HARARE – The Postal and Regulatory Authority of Zimbabwe (Potraz) has warned telecommunication companies to put the interests of subscribers first or risk being fined for providing poor services to subscribers.
Potraz head of consumer affairs and publicity George Manyaya told thousands of people in Centenary over the weekend that the regulator will not hesitate to punish postal and telecommunications firms that offer shoddy services.
“Consumers are a very important stakeholder and deserve quality service at all times.
“The time for complacency is over. All operators are required to constantly improve their network service standards and ensure that they remain in line with quality of service regulations,” he said.
This comes as State-owned mobile network operator, NetOne, was last month ordered by Potraz to compensate all subscribers who lost airtime on the OneFusion package due to a faulty billing system.
The regulator is currently conducting a quality of service measurement, which deals with network availability, call connection failure rate, call drop rate and call setup time and service coverage.
Manyaya said subscribers have a right to access high quality, reliable service from both service providers and the regulator.

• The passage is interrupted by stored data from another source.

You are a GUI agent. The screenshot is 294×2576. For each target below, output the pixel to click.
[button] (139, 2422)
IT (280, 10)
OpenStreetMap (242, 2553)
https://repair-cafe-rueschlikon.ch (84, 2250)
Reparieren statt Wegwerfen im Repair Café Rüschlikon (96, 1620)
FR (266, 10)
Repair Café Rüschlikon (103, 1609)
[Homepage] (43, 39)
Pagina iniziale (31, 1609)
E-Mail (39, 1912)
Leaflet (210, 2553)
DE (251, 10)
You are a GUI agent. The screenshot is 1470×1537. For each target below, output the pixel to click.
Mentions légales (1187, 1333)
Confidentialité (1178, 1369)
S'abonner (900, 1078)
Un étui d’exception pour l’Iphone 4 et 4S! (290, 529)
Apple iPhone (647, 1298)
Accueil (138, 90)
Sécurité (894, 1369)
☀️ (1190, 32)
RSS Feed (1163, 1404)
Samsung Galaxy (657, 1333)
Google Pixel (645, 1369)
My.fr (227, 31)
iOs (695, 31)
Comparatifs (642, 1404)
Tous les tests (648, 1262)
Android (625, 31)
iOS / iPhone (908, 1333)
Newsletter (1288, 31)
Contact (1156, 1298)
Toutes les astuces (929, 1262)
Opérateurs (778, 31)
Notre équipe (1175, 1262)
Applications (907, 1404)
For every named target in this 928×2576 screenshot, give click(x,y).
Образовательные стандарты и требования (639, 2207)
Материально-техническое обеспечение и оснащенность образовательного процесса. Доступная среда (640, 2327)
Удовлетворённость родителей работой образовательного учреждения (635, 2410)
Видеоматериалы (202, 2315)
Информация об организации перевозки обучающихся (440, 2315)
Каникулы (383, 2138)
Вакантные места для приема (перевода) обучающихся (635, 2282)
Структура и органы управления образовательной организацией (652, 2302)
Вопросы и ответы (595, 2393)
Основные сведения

“In line with the new government’s thrust of improving the ease of doing business, subscribers should be able to make calls and send their postages without encountering any challenges. You also have a right to be protected from market abuse such as excessive pricing, discriminatory pricing, contractual lock-ins, unfair trade practises including false and misleading advertising as well as any form of anti-competitive behaviour.
“If you feel any of your rights have been infringed please lodge a complaint with the operator first, and if you don’t get a satisfactory answer then approach the regulator and we’ll not hesitate to crack the whip,” he said to a large applause from the crowd.
Most subscribers in the country are up in arms against telecommunication service providers over disappearing data, dropped calls and network unavailability, prompting Potraz to follow in the footsteps of some African countries that are punishing operators for poor services.
In 2011, Rwandatel’s telecom licence was revoked for poor service.
Africa’s largest mobile network operator MTN faced a $7,4 million fine in Nigeria in 2012. More recently MTN has agreed to pay $1,7 billion as a fine for failing to adhere to industry regulations on SIM card registrations in Nigeria.
In January this year, Kenya’s telecommunication regulator imposed a fine of about US$3 million on three mobile phone operators for offering poor quality services to customers.
In Tanzania, seven telecommunication service providers were also recently slapped with fines for failing to comply with quality of service standards as per regulation requirements.
The quality of service measurement exercise, which test elements such as network availability, call success rate and SMS service accessibility among other things, were conducted for both data and voice services, and from end-user viewpoints.